(Saved entries)
"""

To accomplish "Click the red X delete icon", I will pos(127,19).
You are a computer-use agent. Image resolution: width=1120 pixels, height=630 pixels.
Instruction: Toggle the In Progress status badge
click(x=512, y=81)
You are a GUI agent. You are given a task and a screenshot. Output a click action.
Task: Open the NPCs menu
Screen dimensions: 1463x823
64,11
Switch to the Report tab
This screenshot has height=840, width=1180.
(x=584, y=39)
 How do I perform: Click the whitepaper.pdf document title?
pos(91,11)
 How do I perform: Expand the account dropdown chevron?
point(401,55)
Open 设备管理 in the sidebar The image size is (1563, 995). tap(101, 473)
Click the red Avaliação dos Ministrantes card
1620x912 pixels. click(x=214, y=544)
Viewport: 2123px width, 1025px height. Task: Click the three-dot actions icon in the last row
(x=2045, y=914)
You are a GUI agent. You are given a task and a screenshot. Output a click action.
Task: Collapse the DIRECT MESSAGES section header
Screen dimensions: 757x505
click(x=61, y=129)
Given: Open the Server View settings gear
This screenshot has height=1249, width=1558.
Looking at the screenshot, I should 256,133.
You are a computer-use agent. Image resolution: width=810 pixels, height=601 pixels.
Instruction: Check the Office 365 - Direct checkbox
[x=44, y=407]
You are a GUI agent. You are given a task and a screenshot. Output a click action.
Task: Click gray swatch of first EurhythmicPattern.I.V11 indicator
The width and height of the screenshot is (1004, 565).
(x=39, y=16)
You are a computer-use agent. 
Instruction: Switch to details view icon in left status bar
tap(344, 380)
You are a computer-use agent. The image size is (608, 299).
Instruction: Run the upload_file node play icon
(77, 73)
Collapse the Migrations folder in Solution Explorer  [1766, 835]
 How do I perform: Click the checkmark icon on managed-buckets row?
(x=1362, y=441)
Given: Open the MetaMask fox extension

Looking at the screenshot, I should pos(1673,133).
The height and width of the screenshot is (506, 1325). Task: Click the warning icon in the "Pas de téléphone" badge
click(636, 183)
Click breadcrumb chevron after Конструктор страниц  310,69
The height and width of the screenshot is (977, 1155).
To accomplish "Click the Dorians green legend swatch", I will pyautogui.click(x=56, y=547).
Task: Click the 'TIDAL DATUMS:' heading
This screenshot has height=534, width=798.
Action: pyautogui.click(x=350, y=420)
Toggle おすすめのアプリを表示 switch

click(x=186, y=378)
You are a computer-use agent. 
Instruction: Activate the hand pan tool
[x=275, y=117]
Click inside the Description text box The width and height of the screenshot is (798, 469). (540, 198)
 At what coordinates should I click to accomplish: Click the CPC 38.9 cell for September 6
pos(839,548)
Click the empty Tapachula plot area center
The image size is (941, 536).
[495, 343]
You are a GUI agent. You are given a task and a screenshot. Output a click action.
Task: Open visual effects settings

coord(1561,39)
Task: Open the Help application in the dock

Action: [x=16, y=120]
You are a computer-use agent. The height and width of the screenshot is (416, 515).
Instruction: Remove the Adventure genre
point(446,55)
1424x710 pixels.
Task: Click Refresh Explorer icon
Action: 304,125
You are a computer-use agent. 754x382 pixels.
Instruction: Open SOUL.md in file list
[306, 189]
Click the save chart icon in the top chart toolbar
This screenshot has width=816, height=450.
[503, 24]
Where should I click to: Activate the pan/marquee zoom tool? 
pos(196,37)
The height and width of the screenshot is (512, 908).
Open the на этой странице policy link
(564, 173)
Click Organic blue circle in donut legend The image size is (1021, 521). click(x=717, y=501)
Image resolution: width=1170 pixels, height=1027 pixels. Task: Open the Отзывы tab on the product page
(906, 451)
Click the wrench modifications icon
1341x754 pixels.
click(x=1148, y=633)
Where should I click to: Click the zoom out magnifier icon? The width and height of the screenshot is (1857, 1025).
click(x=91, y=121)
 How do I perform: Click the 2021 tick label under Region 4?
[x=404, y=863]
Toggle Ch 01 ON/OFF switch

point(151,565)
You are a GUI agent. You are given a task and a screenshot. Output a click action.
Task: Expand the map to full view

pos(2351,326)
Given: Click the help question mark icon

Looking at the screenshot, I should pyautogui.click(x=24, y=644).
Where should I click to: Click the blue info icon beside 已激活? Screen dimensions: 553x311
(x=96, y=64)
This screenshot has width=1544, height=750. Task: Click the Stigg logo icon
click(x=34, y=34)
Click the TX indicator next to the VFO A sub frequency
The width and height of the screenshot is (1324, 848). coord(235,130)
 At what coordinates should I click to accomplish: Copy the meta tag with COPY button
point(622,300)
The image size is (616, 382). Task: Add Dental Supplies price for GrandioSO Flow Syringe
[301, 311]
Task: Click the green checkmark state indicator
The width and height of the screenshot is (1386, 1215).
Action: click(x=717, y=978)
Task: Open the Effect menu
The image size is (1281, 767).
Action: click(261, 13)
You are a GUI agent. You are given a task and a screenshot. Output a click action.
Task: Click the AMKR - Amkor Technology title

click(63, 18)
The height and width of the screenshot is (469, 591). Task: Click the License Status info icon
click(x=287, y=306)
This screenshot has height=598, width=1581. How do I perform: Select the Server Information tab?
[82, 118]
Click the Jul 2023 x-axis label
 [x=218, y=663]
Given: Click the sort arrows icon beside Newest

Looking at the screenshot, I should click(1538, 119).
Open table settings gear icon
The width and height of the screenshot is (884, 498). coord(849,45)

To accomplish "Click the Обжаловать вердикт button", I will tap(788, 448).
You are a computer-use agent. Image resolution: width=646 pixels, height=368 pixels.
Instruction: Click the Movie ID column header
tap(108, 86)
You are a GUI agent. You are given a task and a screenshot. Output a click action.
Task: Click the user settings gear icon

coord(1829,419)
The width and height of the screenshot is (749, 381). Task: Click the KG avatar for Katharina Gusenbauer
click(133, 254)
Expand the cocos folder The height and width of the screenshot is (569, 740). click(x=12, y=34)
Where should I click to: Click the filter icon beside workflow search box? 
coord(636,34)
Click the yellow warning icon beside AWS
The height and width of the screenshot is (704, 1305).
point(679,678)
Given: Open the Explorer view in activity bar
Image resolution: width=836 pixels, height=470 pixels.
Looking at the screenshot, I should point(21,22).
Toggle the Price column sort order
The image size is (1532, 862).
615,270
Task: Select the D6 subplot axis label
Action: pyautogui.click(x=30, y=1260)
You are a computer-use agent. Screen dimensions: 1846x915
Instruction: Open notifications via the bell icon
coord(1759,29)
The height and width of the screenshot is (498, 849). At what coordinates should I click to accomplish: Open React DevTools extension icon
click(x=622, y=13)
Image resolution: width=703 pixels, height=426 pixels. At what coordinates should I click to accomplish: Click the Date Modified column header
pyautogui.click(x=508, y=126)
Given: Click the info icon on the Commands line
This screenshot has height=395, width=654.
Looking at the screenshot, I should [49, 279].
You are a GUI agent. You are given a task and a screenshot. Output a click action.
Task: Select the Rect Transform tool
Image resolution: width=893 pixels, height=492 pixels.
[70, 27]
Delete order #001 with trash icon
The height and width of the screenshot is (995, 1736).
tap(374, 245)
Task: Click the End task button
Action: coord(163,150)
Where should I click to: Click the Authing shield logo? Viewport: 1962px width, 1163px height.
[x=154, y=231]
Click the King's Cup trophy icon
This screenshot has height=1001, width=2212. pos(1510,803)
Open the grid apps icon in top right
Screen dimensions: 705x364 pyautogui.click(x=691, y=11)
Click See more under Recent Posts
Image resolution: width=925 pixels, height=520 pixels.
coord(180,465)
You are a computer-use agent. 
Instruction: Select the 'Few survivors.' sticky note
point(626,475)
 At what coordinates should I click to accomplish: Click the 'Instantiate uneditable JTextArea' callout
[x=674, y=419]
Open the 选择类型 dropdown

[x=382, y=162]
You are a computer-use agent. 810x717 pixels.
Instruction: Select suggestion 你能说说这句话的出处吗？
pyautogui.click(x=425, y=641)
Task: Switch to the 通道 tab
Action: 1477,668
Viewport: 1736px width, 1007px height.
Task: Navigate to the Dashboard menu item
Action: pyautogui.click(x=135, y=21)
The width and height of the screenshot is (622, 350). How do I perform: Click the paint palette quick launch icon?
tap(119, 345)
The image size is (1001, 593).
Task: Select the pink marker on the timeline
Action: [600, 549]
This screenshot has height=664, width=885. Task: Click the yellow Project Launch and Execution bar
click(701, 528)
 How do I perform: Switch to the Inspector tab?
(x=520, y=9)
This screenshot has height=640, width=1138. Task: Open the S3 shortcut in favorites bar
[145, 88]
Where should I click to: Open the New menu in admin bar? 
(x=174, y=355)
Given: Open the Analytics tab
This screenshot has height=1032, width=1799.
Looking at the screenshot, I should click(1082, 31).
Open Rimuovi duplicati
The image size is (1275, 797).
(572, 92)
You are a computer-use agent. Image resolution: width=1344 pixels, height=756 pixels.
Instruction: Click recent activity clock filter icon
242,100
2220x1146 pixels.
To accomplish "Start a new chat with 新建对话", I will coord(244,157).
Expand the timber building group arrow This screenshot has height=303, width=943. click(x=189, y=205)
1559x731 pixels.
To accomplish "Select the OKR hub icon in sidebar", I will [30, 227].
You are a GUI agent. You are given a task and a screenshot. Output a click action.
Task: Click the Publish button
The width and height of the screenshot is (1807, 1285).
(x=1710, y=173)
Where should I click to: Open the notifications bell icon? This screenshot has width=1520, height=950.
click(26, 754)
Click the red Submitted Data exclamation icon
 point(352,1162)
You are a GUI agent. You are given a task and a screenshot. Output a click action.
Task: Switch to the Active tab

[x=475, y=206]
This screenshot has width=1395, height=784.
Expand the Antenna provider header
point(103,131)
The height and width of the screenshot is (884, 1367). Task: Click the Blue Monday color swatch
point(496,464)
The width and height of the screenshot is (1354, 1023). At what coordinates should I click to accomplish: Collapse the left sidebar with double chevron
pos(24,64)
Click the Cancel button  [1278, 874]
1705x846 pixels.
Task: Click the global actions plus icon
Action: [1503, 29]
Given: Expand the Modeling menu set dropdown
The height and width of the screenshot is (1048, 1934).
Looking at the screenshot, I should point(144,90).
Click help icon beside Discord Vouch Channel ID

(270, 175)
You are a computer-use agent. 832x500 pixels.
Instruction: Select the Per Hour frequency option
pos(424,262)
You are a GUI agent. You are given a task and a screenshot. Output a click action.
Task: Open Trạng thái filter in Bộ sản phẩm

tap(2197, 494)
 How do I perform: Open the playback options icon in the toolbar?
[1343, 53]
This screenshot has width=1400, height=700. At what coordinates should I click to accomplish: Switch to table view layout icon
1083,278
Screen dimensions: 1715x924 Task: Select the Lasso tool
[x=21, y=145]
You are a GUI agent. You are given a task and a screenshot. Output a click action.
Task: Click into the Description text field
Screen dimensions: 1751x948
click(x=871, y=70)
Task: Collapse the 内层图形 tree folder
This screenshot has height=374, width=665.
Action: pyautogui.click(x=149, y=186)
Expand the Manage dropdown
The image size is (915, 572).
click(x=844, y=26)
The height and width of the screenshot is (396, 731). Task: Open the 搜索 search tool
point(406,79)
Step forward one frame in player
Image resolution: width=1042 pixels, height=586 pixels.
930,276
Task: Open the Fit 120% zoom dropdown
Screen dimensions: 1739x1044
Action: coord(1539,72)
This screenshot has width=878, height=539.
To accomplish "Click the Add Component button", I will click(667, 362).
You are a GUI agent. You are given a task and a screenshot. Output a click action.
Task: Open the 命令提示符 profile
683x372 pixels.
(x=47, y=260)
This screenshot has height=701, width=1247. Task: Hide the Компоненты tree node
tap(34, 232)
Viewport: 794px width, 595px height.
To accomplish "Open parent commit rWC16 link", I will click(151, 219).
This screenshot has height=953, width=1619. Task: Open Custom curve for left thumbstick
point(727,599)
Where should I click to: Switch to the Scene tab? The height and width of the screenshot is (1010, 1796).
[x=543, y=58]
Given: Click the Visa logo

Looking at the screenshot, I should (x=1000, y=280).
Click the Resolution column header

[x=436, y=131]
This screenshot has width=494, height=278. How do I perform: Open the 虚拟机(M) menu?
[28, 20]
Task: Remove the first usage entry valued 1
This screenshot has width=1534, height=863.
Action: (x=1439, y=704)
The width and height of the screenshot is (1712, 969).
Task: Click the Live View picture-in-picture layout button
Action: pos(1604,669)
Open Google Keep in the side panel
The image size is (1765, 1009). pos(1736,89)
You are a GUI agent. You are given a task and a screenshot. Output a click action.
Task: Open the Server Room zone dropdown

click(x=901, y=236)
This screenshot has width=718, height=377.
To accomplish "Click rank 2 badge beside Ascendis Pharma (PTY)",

"""

* [Your assignment] When a line of the records holds the word "legend", copy that line.

* [Answer box]
To accomplish "Click the Dorians green legend swatch", I will pyautogui.click(x=56, y=547).
Click Organic blue circle in donut legend The image size is (1021, 521). click(x=717, y=501)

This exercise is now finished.